[Interface element records]
--*--

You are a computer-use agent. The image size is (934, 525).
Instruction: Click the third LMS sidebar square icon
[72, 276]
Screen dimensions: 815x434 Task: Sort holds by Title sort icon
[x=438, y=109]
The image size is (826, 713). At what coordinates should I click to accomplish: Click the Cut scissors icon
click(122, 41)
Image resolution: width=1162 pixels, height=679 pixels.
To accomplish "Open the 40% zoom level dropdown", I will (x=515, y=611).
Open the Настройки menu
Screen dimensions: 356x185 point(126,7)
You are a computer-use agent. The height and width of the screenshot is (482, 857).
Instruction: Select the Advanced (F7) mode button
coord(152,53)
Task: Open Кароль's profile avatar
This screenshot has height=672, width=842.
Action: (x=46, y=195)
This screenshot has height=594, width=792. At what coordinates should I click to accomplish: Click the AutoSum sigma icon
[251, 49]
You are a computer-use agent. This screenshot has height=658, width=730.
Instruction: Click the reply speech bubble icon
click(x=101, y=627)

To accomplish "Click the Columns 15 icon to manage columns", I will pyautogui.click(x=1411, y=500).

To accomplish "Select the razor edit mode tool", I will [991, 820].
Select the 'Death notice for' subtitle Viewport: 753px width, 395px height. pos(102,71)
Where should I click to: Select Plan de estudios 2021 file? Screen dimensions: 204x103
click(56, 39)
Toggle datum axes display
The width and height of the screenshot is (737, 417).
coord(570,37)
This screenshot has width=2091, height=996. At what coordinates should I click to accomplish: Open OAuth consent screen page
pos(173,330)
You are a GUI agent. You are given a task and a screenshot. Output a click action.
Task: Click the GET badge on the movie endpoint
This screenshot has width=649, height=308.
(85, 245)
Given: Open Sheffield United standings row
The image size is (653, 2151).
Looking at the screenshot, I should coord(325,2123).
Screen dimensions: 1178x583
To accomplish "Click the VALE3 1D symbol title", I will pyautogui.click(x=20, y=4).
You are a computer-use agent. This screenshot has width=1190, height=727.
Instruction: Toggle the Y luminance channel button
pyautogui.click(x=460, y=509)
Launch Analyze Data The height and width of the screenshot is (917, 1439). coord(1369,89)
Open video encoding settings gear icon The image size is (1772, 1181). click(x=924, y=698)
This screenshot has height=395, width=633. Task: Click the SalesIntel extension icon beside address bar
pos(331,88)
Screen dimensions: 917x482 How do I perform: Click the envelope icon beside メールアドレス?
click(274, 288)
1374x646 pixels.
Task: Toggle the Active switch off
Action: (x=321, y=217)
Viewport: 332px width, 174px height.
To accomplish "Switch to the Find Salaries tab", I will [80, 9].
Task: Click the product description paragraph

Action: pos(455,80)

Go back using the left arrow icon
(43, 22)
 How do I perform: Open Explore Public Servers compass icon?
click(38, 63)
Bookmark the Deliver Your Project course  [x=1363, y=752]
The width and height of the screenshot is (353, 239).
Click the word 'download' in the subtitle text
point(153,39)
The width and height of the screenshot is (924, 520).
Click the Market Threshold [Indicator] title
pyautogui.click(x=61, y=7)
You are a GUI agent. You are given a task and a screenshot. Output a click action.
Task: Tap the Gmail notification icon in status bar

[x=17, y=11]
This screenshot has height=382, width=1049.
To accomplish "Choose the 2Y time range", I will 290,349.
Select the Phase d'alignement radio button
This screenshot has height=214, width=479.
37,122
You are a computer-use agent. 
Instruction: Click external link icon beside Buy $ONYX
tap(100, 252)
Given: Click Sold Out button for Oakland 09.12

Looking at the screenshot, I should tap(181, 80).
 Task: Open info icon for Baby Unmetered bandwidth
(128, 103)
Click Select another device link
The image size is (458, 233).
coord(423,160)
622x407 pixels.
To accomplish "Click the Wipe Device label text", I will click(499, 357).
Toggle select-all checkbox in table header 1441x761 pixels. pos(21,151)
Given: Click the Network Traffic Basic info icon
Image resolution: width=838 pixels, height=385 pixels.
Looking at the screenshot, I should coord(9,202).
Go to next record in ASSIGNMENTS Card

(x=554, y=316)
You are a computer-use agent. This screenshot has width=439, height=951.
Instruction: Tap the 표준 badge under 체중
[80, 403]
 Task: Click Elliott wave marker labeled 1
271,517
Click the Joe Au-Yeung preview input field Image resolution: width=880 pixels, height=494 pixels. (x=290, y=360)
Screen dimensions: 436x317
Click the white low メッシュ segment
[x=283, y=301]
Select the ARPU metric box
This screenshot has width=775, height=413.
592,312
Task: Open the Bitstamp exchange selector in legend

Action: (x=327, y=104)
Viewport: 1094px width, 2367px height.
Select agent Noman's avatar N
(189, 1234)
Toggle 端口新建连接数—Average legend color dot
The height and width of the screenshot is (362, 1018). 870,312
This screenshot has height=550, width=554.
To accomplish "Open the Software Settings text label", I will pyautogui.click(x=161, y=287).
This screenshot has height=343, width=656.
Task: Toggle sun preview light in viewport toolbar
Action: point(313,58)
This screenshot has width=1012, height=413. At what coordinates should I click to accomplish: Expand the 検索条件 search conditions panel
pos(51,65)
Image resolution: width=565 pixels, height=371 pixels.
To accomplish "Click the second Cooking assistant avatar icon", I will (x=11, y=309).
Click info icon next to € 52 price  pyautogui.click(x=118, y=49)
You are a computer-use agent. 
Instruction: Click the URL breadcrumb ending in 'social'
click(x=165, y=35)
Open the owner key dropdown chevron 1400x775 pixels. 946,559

--*--

Exercise: Repeat all of the rows above word for word.

Task answer:
You are a computer-use agent. The image size is (934, 525).
Instruction: Click the third LMS sidebar square icon
[72, 276]
Screen dimensions: 815x434 Task: Sort holds by Title sort icon
[x=438, y=109]
The image size is (826, 713). At what coordinates should I click to accomplish: Click the Cut scissors icon
click(122, 41)
Image resolution: width=1162 pixels, height=679 pixels.
To accomplish "Open the 40% zoom level dropdown", I will (x=515, y=611).
Open the Настройки menu
Screen dimensions: 356x185 point(126,7)
You are a computer-use agent. The height and width of the screenshot is (482, 857).
Instruction: Select the Advanced (F7) mode button
coord(152,53)
Task: Open Кароль's profile avatar
This screenshot has height=672, width=842.
Action: (x=46, y=195)
This screenshot has height=594, width=792. At what coordinates should I click to accomplish: Click the AutoSum sigma icon
[251, 49]
You are a computer-use agent. This screenshot has height=658, width=730.
Instruction: Click the reply speech bubble icon
click(x=101, y=627)

To accomplish "Click the Columns 15 icon to manage columns", I will pyautogui.click(x=1411, y=500).

To accomplish "Select the razor edit mode tool", I will [991, 820].
Select the 'Death notice for' subtitle Viewport: 753px width, 395px height. pos(102,71)
Where should I click to: Select Plan de estudios 2021 file? Screen dimensions: 204x103
click(56, 39)
Toggle datum axes display
The width and height of the screenshot is (737, 417).
coord(570,37)
This screenshot has width=2091, height=996. At what coordinates should I click to accomplish: Open OAuth consent screen page
pos(173,330)
You are a GUI agent. You are given a task and a screenshot. Output a click action.
Task: Click the GET badge on the movie endpoint
This screenshot has width=649, height=308.
(85, 245)
Given: Open Sheffield United standings row
The image size is (653, 2151).
Looking at the screenshot, I should coord(325,2123).
Screen dimensions: 1178x583
To accomplish "Click the VALE3 1D symbol title", I will pyautogui.click(x=20, y=4).
You are a computer-use agent. This screenshot has width=1190, height=727.
Instruction: Toggle the Y luminance channel button
pyautogui.click(x=460, y=509)
Launch Analyze Data The height and width of the screenshot is (917, 1439). coord(1369,89)
Open video encoding settings gear icon The image size is (1772, 1181). click(x=924, y=698)
This screenshot has height=395, width=633. Task: Click the SalesIntel extension icon beside address bar
pos(331,88)
Screen dimensions: 917x482 How do I perform: Click the envelope icon beside メールアドレス?
click(274, 288)
1374x646 pixels.
Task: Toggle the Active switch off
Action: (x=321, y=217)
Viewport: 332px width, 174px height.
To accomplish "Switch to the Find Salaries tab", I will [80, 9].
Task: Click the product description paragraph

Action: pos(455,80)

Go back using the left arrow icon
(43, 22)
 How do I perform: Open Explore Public Servers compass icon?
click(38, 63)
Bookmark the Deliver Your Project course  [x=1363, y=752]
The width and height of the screenshot is (353, 239).
Click the word 'download' in the subtitle text
point(153,39)
The width and height of the screenshot is (924, 520).
Click the Market Threshold [Indicator] title
pyautogui.click(x=61, y=7)
You are a GUI agent. You are given a task and a screenshot. Output a click action.
Task: Tap the Gmail notification icon in status bar

[x=17, y=11]
This screenshot has height=382, width=1049.
To accomplish "Choose the 2Y time range", I will 290,349.
Select the Phase d'alignement radio button
This screenshot has height=214, width=479.
37,122
You are a computer-use agent. 
Instruction: Click external link icon beside Buy $ONYX
tap(100, 252)
Given: Click Sold Out button for Oakland 09.12

Looking at the screenshot, I should tap(181, 80).
 Task: Open info icon for Baby Unmetered bandwidth
(128, 103)
Click Select another device link
The image size is (458, 233).
coord(423,160)
622x407 pixels.
To accomplish "Click the Wipe Device label text", I will click(499, 357).
Toggle select-all checkbox in table header 1441x761 pixels. pos(21,151)
Given: Click the Network Traffic Basic info icon
Image resolution: width=838 pixels, height=385 pixels.
Looking at the screenshot, I should coord(9,202).
Go to next record in ASSIGNMENTS Card

(x=554, y=316)
You are a computer-use agent. This screenshot has width=439, height=951.
Instruction: Tap the 표준 badge under 체중
[80, 403]
 Task: Click Elliott wave marker labeled 1
271,517
Click the Joe Au-Yeung preview input field Image resolution: width=880 pixels, height=494 pixels. (x=290, y=360)
Screen dimensions: 436x317
Click the white low メッシュ segment
[x=283, y=301]
Select the ARPU metric box
This screenshot has width=775, height=413.
592,312
Task: Open the Bitstamp exchange selector in legend

Action: (x=327, y=104)
Viewport: 1094px width, 2367px height.
Select agent Noman's avatar N
(189, 1234)
Toggle 端口新建连接数—Average legend color dot
The height and width of the screenshot is (362, 1018). 870,312
This screenshot has height=550, width=554.
To accomplish "Open the Software Settings text label", I will pyautogui.click(x=161, y=287).
This screenshot has height=343, width=656.
Task: Toggle sun preview light in viewport toolbar
Action: point(313,58)
This screenshot has width=1012, height=413. At what coordinates should I click to accomplish: Expand the 検索条件 search conditions panel
pos(51,65)
Image resolution: width=565 pixels, height=371 pixels.
To accomplish "Click the second Cooking assistant avatar icon", I will (x=11, y=309).
Click info icon next to € 52 price  pyautogui.click(x=118, y=49)
You are a computer-use agent. 
Instruction: Click the URL breadcrumb ending in 'social'
click(x=165, y=35)
Open the owner key dropdown chevron 1400x775 pixels. 946,559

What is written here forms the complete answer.